#### Page extract:
┄┄┄┄┄┄

In a Financial Industry Regulatory Authority (“FINRA”) Arbitration Statement of Claim filed in October 2009, Claimant Wells Fargo sought repayment of $131,690.44 from its former employee Respondent William Coster. Claimant Wells Fargo alleged that Respondent Coster was required to repay the amount in dispute upon his termination, in accordance with the terms of his Retention Program Document (under which he was paid a 2009 Retention Award).  In the Matter Of the Arbitration Between Wells Fargo Advisors, LLC f/k/a Wachovia Securities, LLC,Claimant/Counter, Respondent, versus William Edward Livingston Coster, Respondent/Counter-Claimant (FINRA Arbitration 09-06020, March 7, 2011).

Constructively Discharged

Respondent Coster generally denied the allegations, filed a counter-claim seeking $825,000 in damages, and asserted various defenses. Pointedly, Respondent alleged that the circumstances of his termination fell within the ambit of the "Special Circumstances" provision of the Retention Program Document and, as such, exempted him from repayment. Further, Respondent asserted that he was constructively discharged by Claimant, and that such a situation entitled him to an off-set against the demanded repayment. 

SIDE BAR: An allegation of "constructive discharge" essentially argues that an employee, who may have "resigned," should not be viewed as having voluntarily resigned but, in actuality, was forced to leave employment because of the acts of the employer (or because of the conduct/acts of third parties).  As such, the assertion is that the employee did not so much resigned but was essentially forced out of their job.  The legal impact of such an allegation is to seek treatment as a "fired" employee rather than one who "resigned."

In explaining his theory as to why he was relieved or an obligation to repay the retention award, Respondent Coster alleged that Claimant Wells Fargo's policies relating to the commodities futures business drove several of his large clients away.  Respondent asserted that the net result of these policies would have eliminated approximately 90% of his revenue production. Claimant generally denied these allegations and asserted various defenses, including that Respondent was an at-will employee subjected to termination at the firm’s prerogative.

┄┄┄┄┄┄

#### Material:

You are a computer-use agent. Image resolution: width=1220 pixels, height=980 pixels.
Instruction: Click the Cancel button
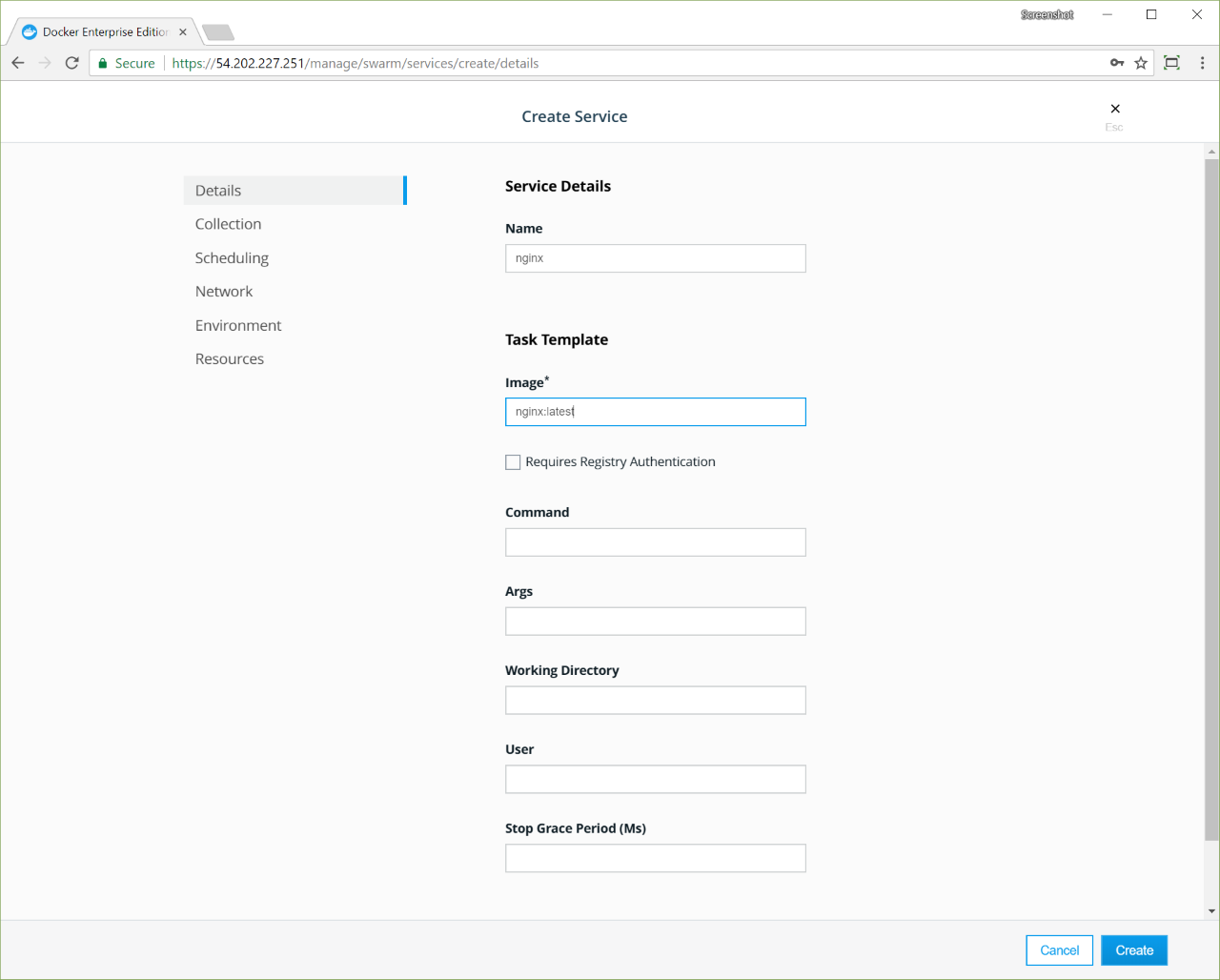(1059, 950)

┄┄┄┄┄┄

#### Directive 1:
Please condense the paragraph of the arbitration text that begins "Respondent Coster generally denied the allegations" into a short bulleted list that keeps its main facts.
#### Directive 2:
Continue the arbitration text, picking up right after its final sentence.
The data is not needed here.

#### Answer 1:
- Coster generally denied Wells Fargo's allegations, counter-claimed for $825,000 in damages, and raised various defenses.
- He argued that his termination fell under the "Special Circumstances" provision of the Retention Program Document, which exempted him from repayment.
- He also claimed Wells Fargo constructively discharged him, which entitled him to an offset against the repayment demand.

#### Answer 2:
FINRA Arbitration Panel Decides

The FINRA Arbitration Panel denied and dismissed with prejudice all of Claimant Wells Fargo Advisors, LLC f/k/a Wachovia Securities, LLC's claims

But, hold on -- there's more.

The FINRA Panel found Claimant Wells Fargo Advisors, LLC f/k/a Wachovia Securities. LLC, liable for and ordered the firm to pay to Claimant Coster

  • $441,317.38 in compensatory damages on Respondent's Counterclaim;
  • $5,739.59 in costs on Respondent's Counterclaim;
  • $375.00 as reimbursement for the non-refundable portion of Respondent's Filing Fee retained by FINRA;
  • $96,232.50 in attomeys' fees on Respondent's Counterclaim pursuant to Texas law; and
  • $3,650.00 in contingency fees in the event Claimant moves to vacate the Award and loses the motion to vacate.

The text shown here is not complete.